While the earliest testing frameworks have been around for more than a decade, few new ones have evolved by leveraging the earlier frameworks. Jest is built on top of the Jasmine framework with a focus on simplicity and so far has lived up to its expectations with the advent of zero-config based setup (work out of the box, config free).

Jasmine is a BDD styled, standalone, independent framework (need not even have a DOM) which is ideal for TDD. It has a clean, obvious syntax so that one may easily get started with writing tests. It is widely adopted as the testing framework in AngularJS and is usually the first choice to be used along with Karma (a command-line based spec runner tool for running Jasmine Specs aka tests in a production-like test environment). Jasmine also has a decent built-in assertion library (expect) and a mocking library (spy) out of the box.

Mocha is a significantly more flexible framework, but one has to piece it together — both mocking and assertion libraries are missing within the framework by default. As a mocking library, sinon.js (the ultimate spy library) is usually configured. Similarly, for the assertion, chai or expect.js is widely used. Thanks to its flexibility in using configurable assertion and mocking libraries, mocha is the most preferred JS test framework in the developer community.

Choosing a JS Test Framework

Recently I was developing a browser-based AR android application. It started as a simple URL based streaming application: but in due course, it had more feature requests coming in like Login, Screenshot, Recording, Pause/Resume & Start/Stop image stream, etc. Instead of using any front-end frameworks like ReactJS or VueJs, we used plain vanilla JavaScript — even no node based modules — as it served our purpose (we only had to invoke simple API end-points using AJAX).

The need of the hour was to set-up a JS testing framework to develop on the additional features. At the time, our team mostly consisted of Android and Unity developers and was fairly new to the ways of JS and its testing methodologies.

Jasmine, Jest, and Mocha were shortlisted initially — of which Jasmine was selected 👊 due to the following reasons:

  1. Since the team was fairly new to JS, we needed a framework which was easy to learn for beginners
  2. We also ensured that adequate documentation and examples were available online for reference.
  3. We wanted an easy to setup framework, with less moving parts (we preferred having both mocking and assertion libraries within the framework — out of the box by default).
  4. As we were using plain vanilla JS and not any front-end frameworks, we required a test framework that was standalone and could run the tests immediately — thus providing faster feedback for developers, to write and run tests during development.
  5. The tests had to be executed as part of our CI pipeline — with Bamboo as our CI and JFrog as the artifactory.

What we also learned during the development cycle is that, its:

  1. Good to have, if the JS tests can be run from IDE itself (this was going to be challenging, given that the IDE used in our project was Android Studio 😣).
  2. Better to have JS coverage reports generated too, as part of the CI.

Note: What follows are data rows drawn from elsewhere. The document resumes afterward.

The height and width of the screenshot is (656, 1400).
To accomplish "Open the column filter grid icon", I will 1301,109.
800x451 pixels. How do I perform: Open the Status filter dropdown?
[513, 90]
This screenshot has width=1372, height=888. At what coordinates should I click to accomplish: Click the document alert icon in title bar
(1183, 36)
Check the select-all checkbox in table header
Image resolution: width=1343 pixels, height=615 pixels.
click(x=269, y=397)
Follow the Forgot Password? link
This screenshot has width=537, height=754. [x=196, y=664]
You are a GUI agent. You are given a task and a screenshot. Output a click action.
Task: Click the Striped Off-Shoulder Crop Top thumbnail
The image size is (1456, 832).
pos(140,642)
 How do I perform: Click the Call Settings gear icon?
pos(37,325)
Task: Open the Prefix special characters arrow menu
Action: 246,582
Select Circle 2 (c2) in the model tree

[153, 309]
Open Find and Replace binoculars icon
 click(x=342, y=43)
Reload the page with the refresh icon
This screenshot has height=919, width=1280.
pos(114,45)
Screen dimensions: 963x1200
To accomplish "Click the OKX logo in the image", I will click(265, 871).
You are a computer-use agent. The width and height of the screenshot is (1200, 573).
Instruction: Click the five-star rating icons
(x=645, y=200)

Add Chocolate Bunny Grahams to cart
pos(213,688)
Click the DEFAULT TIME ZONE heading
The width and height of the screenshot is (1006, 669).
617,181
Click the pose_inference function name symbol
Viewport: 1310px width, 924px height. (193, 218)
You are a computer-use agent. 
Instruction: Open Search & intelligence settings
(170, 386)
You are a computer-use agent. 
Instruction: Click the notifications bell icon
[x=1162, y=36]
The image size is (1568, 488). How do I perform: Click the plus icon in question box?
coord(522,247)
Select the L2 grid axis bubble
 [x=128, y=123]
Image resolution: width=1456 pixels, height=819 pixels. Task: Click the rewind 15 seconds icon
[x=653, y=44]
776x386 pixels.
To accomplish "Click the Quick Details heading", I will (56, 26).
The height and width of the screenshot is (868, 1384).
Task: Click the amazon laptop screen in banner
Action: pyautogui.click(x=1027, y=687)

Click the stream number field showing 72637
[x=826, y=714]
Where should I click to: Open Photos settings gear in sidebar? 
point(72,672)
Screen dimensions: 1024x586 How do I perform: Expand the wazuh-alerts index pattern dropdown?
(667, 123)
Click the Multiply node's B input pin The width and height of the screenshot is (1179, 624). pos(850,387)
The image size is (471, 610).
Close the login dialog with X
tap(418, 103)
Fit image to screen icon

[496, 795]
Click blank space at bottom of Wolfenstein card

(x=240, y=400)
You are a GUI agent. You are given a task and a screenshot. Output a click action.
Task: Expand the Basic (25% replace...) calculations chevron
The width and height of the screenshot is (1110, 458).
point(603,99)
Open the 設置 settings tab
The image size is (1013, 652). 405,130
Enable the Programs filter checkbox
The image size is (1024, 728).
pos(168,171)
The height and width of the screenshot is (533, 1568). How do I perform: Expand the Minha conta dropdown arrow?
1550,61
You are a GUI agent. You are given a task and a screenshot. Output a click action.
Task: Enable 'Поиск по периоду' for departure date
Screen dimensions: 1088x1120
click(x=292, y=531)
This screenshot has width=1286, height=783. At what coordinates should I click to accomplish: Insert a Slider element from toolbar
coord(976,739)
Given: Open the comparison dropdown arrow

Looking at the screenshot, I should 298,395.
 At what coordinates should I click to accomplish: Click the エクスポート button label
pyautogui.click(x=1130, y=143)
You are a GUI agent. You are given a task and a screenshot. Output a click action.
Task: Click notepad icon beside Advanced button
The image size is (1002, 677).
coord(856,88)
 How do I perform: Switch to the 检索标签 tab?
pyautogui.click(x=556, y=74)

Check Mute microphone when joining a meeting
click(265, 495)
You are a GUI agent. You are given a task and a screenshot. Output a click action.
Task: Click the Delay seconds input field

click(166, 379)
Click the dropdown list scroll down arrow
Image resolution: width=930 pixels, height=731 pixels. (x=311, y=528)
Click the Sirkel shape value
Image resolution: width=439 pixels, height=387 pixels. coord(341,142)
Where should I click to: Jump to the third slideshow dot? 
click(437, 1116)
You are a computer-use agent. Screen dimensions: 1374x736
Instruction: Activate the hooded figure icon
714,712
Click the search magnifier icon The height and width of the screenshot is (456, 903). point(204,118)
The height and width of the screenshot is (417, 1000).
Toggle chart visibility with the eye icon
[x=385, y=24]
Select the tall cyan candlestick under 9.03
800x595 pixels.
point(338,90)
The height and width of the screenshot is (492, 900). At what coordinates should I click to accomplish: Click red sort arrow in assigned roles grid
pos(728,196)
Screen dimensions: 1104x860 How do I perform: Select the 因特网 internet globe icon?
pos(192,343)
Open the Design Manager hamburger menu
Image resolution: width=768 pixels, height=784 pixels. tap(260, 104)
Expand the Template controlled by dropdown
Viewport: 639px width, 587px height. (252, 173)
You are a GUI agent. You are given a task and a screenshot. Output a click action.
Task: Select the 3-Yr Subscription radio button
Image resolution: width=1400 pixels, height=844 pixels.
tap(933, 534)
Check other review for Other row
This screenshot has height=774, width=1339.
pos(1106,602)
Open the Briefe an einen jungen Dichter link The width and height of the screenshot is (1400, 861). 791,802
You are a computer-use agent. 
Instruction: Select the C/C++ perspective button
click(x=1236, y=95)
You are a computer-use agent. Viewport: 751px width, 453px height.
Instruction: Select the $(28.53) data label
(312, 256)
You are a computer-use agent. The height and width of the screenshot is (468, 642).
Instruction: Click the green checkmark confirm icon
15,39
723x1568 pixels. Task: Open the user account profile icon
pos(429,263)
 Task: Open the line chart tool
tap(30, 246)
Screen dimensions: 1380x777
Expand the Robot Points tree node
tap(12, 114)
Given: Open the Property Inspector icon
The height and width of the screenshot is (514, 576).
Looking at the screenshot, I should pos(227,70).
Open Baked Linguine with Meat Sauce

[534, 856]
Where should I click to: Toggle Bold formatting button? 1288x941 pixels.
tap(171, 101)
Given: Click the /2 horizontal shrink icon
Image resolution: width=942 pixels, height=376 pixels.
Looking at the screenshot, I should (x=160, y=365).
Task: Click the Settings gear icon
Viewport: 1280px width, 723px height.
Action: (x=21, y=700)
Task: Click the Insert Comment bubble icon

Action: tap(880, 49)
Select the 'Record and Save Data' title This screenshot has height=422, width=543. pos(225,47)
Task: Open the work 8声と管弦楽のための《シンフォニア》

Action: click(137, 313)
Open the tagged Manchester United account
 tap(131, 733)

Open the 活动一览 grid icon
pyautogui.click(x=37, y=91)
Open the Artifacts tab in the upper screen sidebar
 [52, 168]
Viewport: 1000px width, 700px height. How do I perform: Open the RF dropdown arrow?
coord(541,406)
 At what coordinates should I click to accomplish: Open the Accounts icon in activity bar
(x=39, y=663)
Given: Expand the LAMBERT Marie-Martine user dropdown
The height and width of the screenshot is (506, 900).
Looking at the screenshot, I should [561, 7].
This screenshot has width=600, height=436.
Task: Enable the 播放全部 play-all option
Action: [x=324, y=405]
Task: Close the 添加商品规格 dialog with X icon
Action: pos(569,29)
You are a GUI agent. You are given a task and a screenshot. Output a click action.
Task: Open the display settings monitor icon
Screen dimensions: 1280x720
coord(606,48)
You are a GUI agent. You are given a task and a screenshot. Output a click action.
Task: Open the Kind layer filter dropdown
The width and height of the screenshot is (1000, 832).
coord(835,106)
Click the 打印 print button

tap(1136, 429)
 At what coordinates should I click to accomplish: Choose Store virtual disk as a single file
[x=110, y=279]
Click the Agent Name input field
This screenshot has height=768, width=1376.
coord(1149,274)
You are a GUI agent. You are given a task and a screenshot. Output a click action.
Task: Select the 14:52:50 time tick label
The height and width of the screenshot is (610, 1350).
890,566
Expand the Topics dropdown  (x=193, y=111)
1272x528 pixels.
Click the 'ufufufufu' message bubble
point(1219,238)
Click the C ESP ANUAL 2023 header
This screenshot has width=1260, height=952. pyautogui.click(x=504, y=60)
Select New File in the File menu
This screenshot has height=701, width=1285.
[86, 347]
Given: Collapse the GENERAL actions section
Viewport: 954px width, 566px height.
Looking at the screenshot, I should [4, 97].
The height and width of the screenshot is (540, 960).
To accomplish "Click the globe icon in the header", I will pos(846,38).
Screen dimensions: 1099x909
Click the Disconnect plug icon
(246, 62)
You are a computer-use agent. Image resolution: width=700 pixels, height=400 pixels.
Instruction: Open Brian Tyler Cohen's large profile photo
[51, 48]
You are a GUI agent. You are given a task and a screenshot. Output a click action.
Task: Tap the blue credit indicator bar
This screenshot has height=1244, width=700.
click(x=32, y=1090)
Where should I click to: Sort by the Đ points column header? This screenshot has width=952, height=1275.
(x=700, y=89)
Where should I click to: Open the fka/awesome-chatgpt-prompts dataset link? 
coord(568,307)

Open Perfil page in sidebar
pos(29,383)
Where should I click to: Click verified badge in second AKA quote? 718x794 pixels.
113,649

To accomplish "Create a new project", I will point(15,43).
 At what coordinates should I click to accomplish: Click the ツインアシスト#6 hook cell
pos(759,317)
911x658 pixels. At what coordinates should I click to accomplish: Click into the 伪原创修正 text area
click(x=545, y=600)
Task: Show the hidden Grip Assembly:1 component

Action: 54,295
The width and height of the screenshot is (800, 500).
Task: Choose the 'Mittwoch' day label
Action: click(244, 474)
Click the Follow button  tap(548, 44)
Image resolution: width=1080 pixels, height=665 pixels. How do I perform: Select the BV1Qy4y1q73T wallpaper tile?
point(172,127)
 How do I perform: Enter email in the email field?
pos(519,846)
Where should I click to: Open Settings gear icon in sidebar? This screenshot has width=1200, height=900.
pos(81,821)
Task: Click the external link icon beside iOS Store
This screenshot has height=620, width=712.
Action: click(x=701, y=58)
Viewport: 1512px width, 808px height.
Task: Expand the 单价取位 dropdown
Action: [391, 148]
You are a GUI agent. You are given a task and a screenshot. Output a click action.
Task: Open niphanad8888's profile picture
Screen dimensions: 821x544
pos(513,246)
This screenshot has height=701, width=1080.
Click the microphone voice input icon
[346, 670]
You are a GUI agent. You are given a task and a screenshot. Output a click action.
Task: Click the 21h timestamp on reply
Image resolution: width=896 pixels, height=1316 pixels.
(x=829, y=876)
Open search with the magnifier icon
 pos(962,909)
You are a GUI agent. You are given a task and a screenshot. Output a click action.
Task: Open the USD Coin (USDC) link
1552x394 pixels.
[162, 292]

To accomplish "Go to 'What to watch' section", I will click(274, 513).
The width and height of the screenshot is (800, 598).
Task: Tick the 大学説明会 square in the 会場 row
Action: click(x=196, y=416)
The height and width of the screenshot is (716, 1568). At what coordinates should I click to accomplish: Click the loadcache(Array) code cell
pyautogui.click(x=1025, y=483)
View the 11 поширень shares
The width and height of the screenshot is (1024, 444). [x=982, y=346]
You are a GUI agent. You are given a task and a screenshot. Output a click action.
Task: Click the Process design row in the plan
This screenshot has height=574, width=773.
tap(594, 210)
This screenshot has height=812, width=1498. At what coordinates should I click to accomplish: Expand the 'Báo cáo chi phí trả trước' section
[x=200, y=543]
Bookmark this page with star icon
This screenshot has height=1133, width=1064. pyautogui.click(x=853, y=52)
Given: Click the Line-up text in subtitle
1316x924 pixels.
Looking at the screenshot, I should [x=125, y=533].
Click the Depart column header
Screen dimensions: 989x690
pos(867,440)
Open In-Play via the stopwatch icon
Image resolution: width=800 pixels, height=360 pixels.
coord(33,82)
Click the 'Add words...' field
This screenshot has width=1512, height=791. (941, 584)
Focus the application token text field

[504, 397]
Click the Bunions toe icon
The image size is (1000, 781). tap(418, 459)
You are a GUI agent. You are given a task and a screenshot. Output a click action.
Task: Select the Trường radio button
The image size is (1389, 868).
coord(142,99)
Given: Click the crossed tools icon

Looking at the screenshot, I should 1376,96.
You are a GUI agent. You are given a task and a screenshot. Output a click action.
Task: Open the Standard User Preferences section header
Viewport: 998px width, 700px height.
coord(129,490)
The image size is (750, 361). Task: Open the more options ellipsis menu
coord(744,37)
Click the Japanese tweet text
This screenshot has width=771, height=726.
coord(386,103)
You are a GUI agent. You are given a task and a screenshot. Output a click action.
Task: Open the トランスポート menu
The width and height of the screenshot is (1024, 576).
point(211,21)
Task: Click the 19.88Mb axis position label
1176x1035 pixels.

Apart from all the above points, earlier familiarity with any of the given test frameworks also helps in choosing the right test framework.

After a short knowledge sharing session with our team on getting started with Jasmine, we found the framework quite easy and straightforward. There will be JavaScript experts from our AR-VR team soon 👊. Below is the screenshot of the JS test coverage on the completion of our project.

JS Test Code Coverage

This is what “Developers call it Done”. 👏👏👏

Conclusion

There are several JS test frameworks available in the market. Choosing the right framework depends on a multitude of factors. For our project, we chose Jasmine as the JS test framework based on the requirements articulated above.

In the next part of the article, we will explain in-depth how to set up Jasmine as part of a project code-base, fundamentals on how to write specs, and lastly running them as part of CI, with test-coverage reports.